Return, without any change, the lines between the one containing "Where should I click to: Click the police" and the one containing "click(x=1056, y=230)", inclusive.

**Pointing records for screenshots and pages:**
** BEGIN **
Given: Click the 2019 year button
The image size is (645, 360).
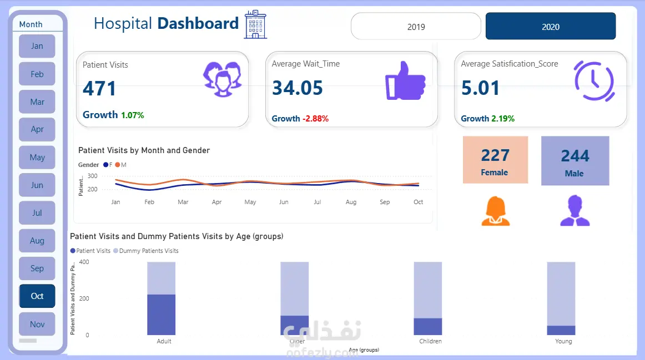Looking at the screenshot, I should (x=416, y=27).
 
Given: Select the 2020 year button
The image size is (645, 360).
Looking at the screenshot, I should (x=550, y=27).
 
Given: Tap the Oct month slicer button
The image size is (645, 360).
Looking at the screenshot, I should (x=37, y=296).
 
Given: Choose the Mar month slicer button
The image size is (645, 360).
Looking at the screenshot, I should (x=37, y=102).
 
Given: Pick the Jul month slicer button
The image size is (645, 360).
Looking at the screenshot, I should (x=37, y=213).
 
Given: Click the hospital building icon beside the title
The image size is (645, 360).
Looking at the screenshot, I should (x=255, y=25).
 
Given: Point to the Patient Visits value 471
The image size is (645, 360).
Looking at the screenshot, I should (x=100, y=89).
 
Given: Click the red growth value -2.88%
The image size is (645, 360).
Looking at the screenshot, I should (x=315, y=119).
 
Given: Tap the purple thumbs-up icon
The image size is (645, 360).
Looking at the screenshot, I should (x=405, y=80).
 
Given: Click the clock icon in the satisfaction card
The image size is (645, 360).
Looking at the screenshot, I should (x=594, y=80).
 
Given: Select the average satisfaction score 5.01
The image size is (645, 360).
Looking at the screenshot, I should (x=480, y=88).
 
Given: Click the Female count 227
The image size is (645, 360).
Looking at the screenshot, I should (x=495, y=155).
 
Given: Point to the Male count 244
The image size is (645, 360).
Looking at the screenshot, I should (x=575, y=156).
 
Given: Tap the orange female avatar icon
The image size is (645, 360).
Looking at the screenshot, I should (x=495, y=211).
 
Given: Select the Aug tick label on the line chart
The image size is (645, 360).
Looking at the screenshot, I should (x=351, y=202).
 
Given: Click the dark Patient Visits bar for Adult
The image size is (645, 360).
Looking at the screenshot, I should (x=161, y=315).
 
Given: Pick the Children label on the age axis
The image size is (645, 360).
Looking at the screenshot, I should (x=430, y=341).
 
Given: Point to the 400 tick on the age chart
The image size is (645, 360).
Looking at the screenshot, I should (x=83, y=262).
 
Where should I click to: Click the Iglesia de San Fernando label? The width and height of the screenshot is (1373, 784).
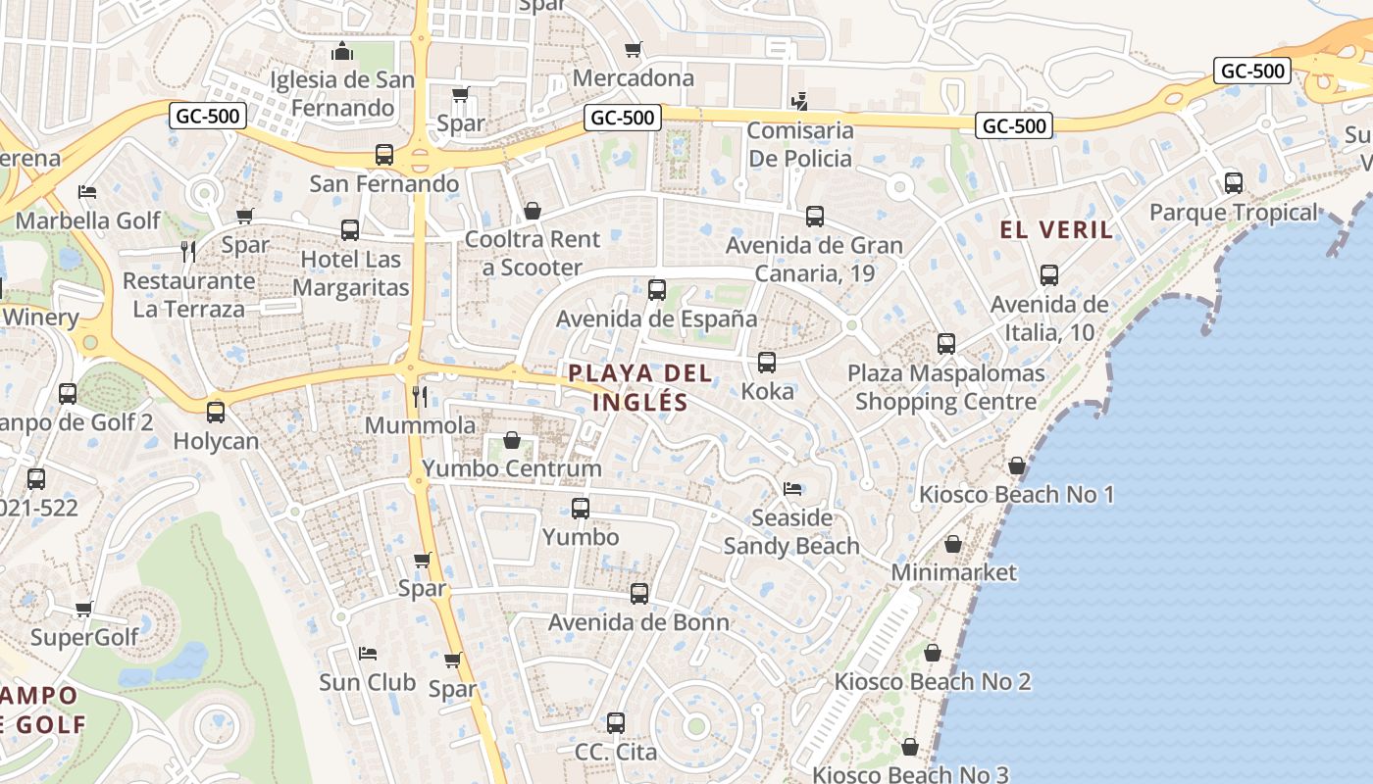click(x=342, y=94)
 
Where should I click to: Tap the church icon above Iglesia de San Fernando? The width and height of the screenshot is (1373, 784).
click(x=342, y=51)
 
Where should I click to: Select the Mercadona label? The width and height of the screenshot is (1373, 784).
click(x=633, y=77)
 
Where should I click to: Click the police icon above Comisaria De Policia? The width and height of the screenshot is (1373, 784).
click(x=800, y=100)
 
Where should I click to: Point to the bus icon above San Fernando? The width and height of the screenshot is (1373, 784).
click(x=384, y=155)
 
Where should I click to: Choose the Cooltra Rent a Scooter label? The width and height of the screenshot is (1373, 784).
click(x=533, y=253)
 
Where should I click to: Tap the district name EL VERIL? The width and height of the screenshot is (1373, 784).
click(x=1056, y=230)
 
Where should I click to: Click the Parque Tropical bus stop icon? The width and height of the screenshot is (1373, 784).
click(x=1233, y=183)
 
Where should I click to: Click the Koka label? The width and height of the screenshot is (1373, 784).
click(x=767, y=391)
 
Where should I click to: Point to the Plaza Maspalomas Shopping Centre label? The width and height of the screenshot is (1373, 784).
click(x=945, y=387)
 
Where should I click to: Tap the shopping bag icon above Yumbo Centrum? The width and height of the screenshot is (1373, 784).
click(x=511, y=440)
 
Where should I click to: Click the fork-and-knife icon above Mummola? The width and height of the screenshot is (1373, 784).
click(x=420, y=396)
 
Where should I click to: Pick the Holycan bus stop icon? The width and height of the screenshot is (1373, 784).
click(x=216, y=413)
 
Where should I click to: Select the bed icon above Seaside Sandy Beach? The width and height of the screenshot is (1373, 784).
click(x=792, y=488)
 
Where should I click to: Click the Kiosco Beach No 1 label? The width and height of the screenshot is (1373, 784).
click(x=1016, y=494)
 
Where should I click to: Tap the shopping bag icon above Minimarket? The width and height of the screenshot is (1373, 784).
click(x=953, y=544)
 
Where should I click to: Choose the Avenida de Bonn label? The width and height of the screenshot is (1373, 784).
click(x=638, y=622)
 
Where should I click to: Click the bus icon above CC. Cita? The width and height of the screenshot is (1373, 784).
click(x=616, y=723)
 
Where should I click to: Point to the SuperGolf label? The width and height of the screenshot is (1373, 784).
click(x=84, y=638)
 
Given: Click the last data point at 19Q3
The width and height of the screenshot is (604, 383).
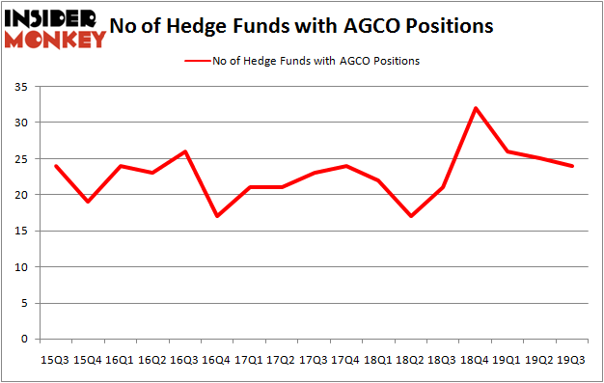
** END **
**Full solution:**
Where should I click to: Click the police icon above Comisaria De Policia? The width and height of the screenshot is (1373, 784).
click(x=800, y=100)
 
Where should I click to: Point to the bus icon above San Fernando? The width and height of the screenshot is (1373, 784).
click(x=384, y=155)
 
Where should I click to: Choose the Cooltra Rent a Scooter label? The width and height of the screenshot is (1373, 784).
click(x=533, y=253)
 
Where should I click to: Tap the district name EL VERIL? The width and height of the screenshot is (1373, 784).
click(x=1056, y=230)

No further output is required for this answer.